Fisher, who has been studying romantic love for about two decades, has witnessed firsthand what goes on in the brain when you're spurned by your beloved. Fisher and her colleagues used functional MRI techniques in a 2010 study published in the Journal of Neurophysiology to analyze the brains of 15 subjects who were recently dumped by a romantic partner with whom they claimed to be intensely in love with.
"It was very difficult actually, putting these people in the machine, because they were in such bad shape," she later joked in her 2018 TED Talk. When participants were shown a photo of their former love, the regions in their brain associated with motivation, reward, addiction and craving are activated.

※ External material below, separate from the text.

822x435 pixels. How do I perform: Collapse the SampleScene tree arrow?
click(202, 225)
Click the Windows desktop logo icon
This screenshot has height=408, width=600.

"When you're madly in love with someone, your right ventral tegmental area (VTA) starts becomes active and starts pumping out dopamine," she said. It's the same region of the brain that's activated when you feel the rush of cocaine. Hopped up on dopamine, scorned lovers may attempt bold, dramatic or even dangerous gestures to win the object of their affection.
"But romantic love is much more than a cocaine high—at least you come down from cocaine," Fisher mused in her TED Talk. "Romantic love is an obsession, it possesses you. You lose your sense of self. You can't stop thinking about another human being. Somebody is camping in your head."
What to do instead of chasing
The knowledge that there is brain chemistry driving my agony over romantic rejections was reassuring but not necessarily helpful in avoiding future heartache. For advice on managing unrequited adoration in a healthier way, I reached out to Austin, Texas matchmaker, dating, love and relationship coach Crista Beck.
While allowing that there's a fun, healthy, playful way to pursue someone you have a crush on, Beck continued: "But then there's chasing that's coming from a place of neediness; chasing that's coming from a lack from within oneself."
Interestingly, like Fisher, Beck drew a connection between obsessing over an evasive infatuation to abusing substances. "People avoid their own feelings and lots of different ways—by overworking or drinking or partying." (All three of which, by the way, I'd also been guilty of in the past.) "Obsessing is just another one of the ways that people avoid their own feelings."
If you find yourself obsessing over a person, Beck recommends taking a deep breath and asking yourself, "What are you really feeling? What are you really needing?"
She said, "If you can be grounded in your own self, be connected with your needs, be connected with your feelings, that's a much more powerful place to come from in dating."